もともと、宮路山城は備中国の東端で、備前との国境を守る「境目七城」のひとつ毛利家の最前線として、以前から重要視されてきた。ゆえに、備中高松城の戦いに際し急造されたであろう他の陣城(前線基地)とは比較にならないほど、徹底的に凝った構造なのだ。
紙一重で天下人の道を得た秀吉
宮路山城を任されていたのは、乃美元信とも乃美景興とも伝わる。乃美家といえば、毛利元就の三男・小早川隆景傘下の重臣で、戦上手として知られる家系だ。

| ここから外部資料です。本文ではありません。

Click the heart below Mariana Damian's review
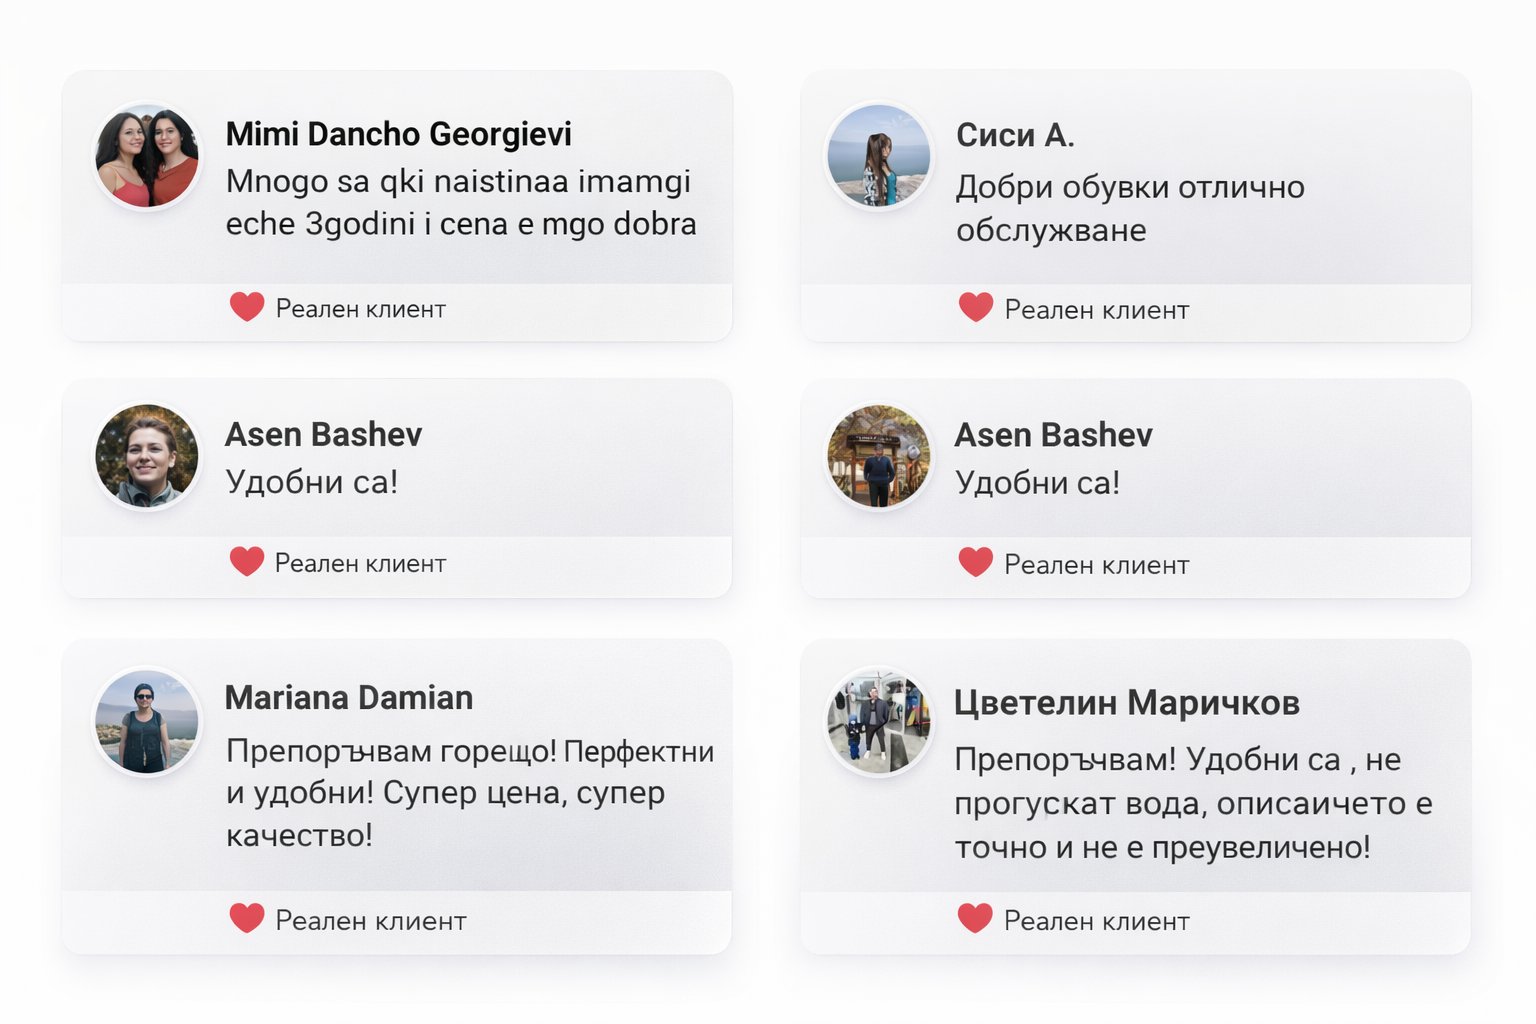Viewport: 1536px width, 1024px height. click(247, 918)
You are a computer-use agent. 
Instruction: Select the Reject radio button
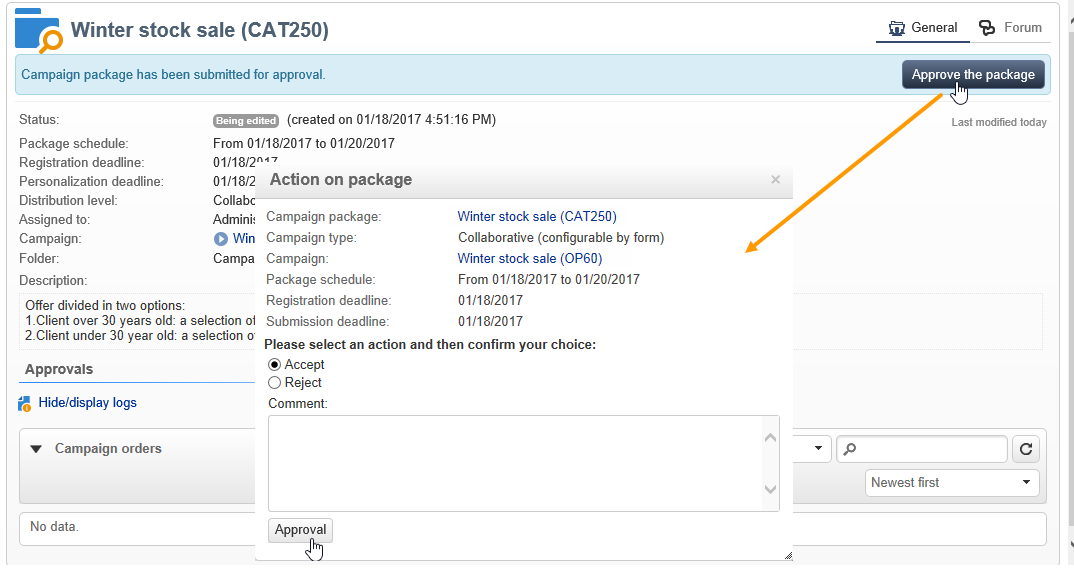(x=275, y=383)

城も城主もなかなかに手強い相手だが、この城の重要性を秀吉は重々わかっていたのだろう。記録も乏しく詳細は不明だが、宮路山城は備中高松城をめぐる緒戦の中で、半月ほどかけて秀吉方の手に落ちることとなる。
宮路山城が落城したのは1582(天正10)年5月2日。その前日に秀吉は、黒田官兵衛の献策を採用し、水攻めを決意したとか。宮路山城攻略はほぼ確定、ならば水攻めに横槍を入れることもできないだろう、との読みがあったに違いない。実に用意周到だった。

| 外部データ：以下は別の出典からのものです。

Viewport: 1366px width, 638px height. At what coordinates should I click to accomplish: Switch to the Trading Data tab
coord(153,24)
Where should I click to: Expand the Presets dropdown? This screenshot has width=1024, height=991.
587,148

そして2カ月後の6月2日、本能寺の変が起こる。秀吉がそれを知ったのが翌3日で、その翌日の清水宗治自刃を見届けてから、主君・信長の仇敵、光秀討伐のための「中国大返し」を敢行する。
こうしてみると薄氷を踏むような展開だ。宮路山城攻略から突貫工事での築堤建造がなければ、備中高松城の戦いの決着はさらなる時間を要していたはず。おそらく信長亡き後の覇権は握れず、「秀吉の天下」は訪れていなかったのだ。